* **Input for this task**
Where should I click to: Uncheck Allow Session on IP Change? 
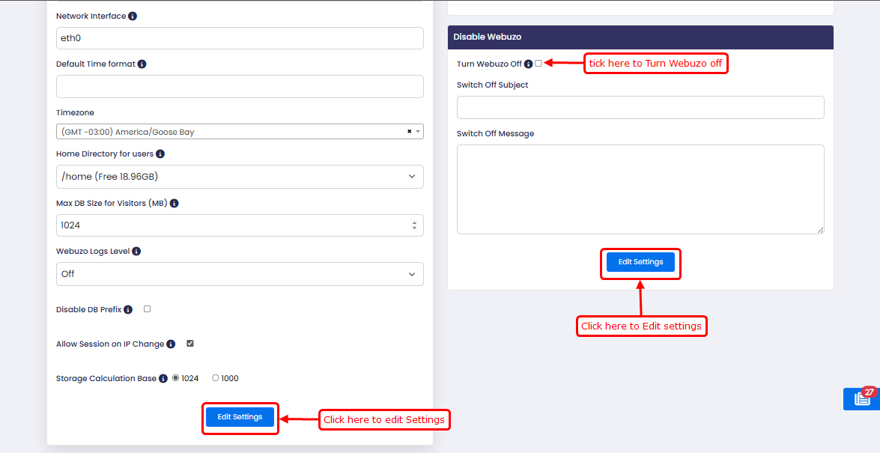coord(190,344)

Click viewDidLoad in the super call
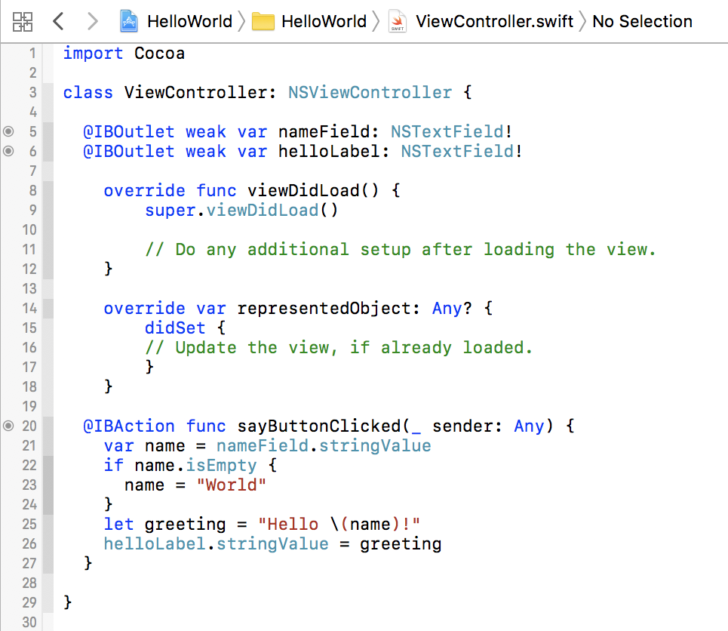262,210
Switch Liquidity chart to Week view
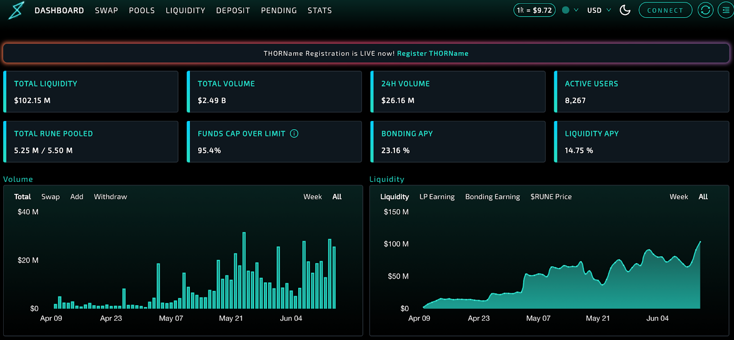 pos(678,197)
--
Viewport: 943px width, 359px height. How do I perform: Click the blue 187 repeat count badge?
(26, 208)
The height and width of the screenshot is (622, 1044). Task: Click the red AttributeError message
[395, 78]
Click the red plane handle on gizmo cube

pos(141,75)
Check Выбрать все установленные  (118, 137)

* **Work order**
Of the lines above, output exactly those from the line bearing "Viewport: 943px width, 359px" through the line bearing "Check Выбрать все", inclusive.

* **Answer below**
Viewport: 943px width, 359px height. How do I perform: Click the blue 187 repeat count badge?
(26, 208)
The height and width of the screenshot is (622, 1044). Task: Click the red AttributeError message
[395, 78]
Click the red plane handle on gizmo cube

pos(141,75)
Check Выбрать все установленные  (118, 137)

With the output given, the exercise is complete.